- _TASK REQUIREMENTS_:
Drop the images. Copy every line below character for character.

[Saved entries]

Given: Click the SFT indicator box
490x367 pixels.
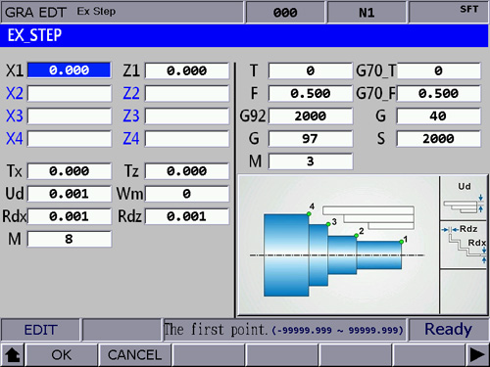Looking at the screenshot, I should pos(449,12).
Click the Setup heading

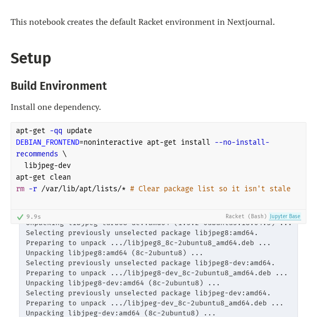click(x=31, y=58)
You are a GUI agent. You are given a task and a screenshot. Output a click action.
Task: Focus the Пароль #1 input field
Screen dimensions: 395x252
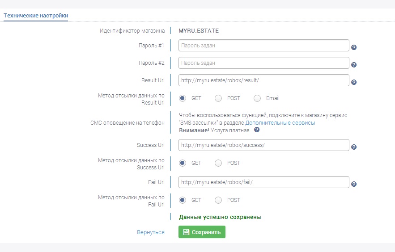pyautogui.click(x=264, y=46)
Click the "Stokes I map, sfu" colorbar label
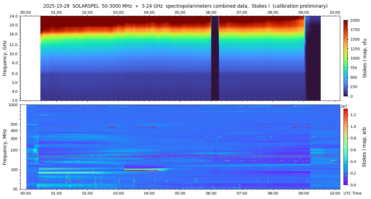The height and width of the screenshot is (199, 371). click(x=365, y=58)
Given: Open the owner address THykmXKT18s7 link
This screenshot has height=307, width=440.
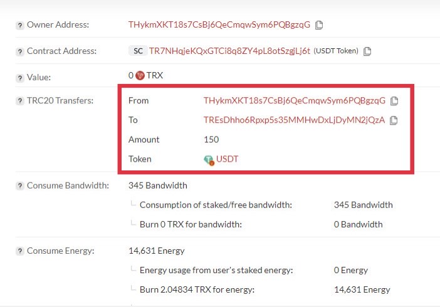Looking at the screenshot, I should (219, 24).
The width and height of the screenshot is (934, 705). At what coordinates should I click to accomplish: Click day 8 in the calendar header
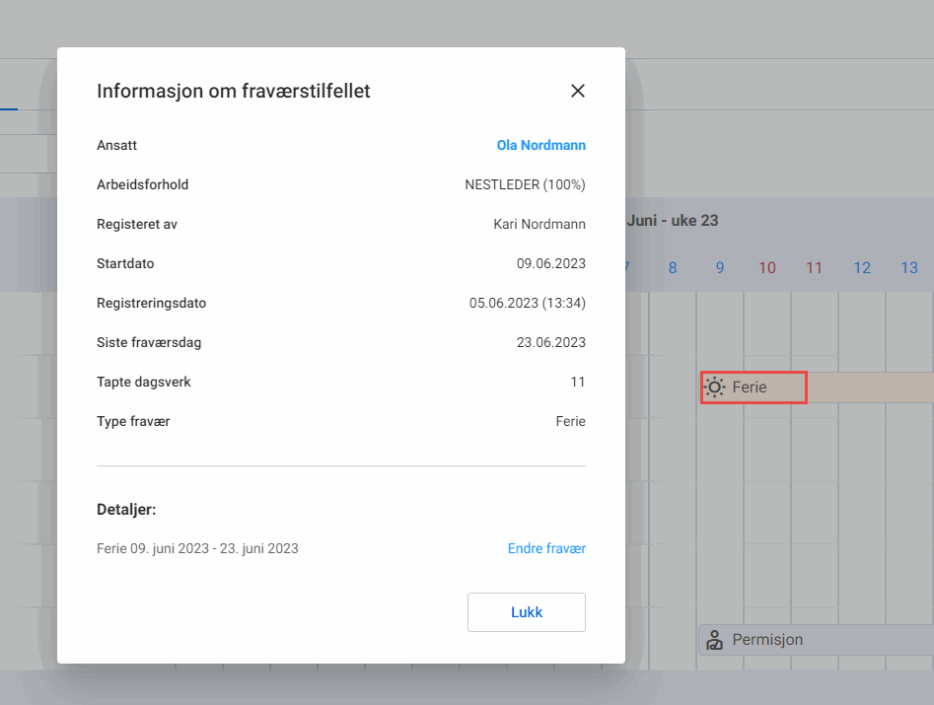pos(673,268)
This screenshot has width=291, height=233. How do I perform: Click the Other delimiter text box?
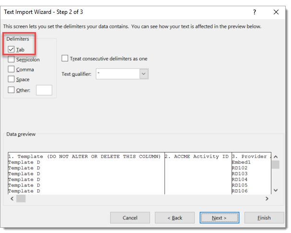pos(44,90)
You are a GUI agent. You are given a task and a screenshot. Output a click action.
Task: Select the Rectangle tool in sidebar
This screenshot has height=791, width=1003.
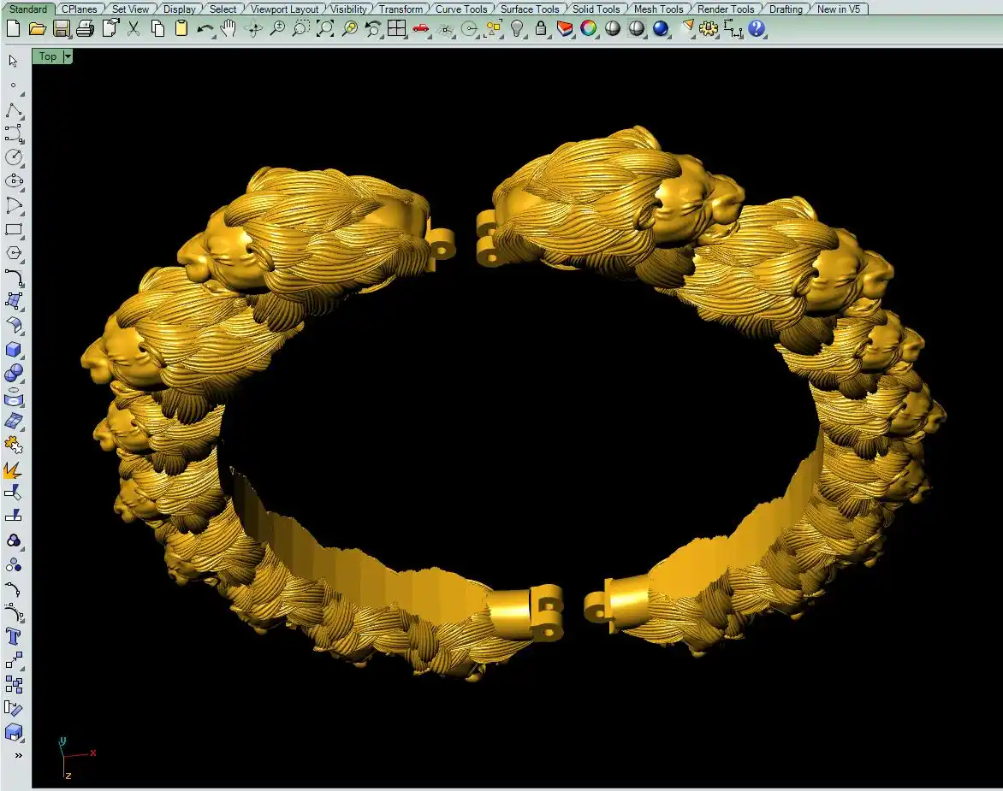(x=13, y=230)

- _SOLUTION TO THE PROBLEM_:
Given: Click the SFT indicator box
490x367 pixels.
Looking at the screenshot, I should pos(449,12).
Click the Setup heading

click(x=31, y=58)
You are a GUI agent. You are given a task and a screenshot. Output a click action.
Task: Focus the Пароль #1 input field
Screen dimensions: 395x252
pyautogui.click(x=264, y=46)
Click the "Stokes I map, sfu" colorbar label
The height and width of the screenshot is (199, 371). click(x=365, y=58)
Given: Open the owner address THykmXKT18s7 link
This screenshot has height=307, width=440.
Looking at the screenshot, I should (219, 24).
The width and height of the screenshot is (934, 705). At what coordinates should I click to accomplish: Click day 8 in the calendar header
pos(673,268)
This screenshot has width=291, height=233. How do I perform: Click the Other delimiter text box?
pos(44,90)
You are a GUI agent. You are given a task and a screenshot. Output a click action.
Task: Select the Rectangle tool in sidebar
This screenshot has height=791, width=1003.
(x=13, y=230)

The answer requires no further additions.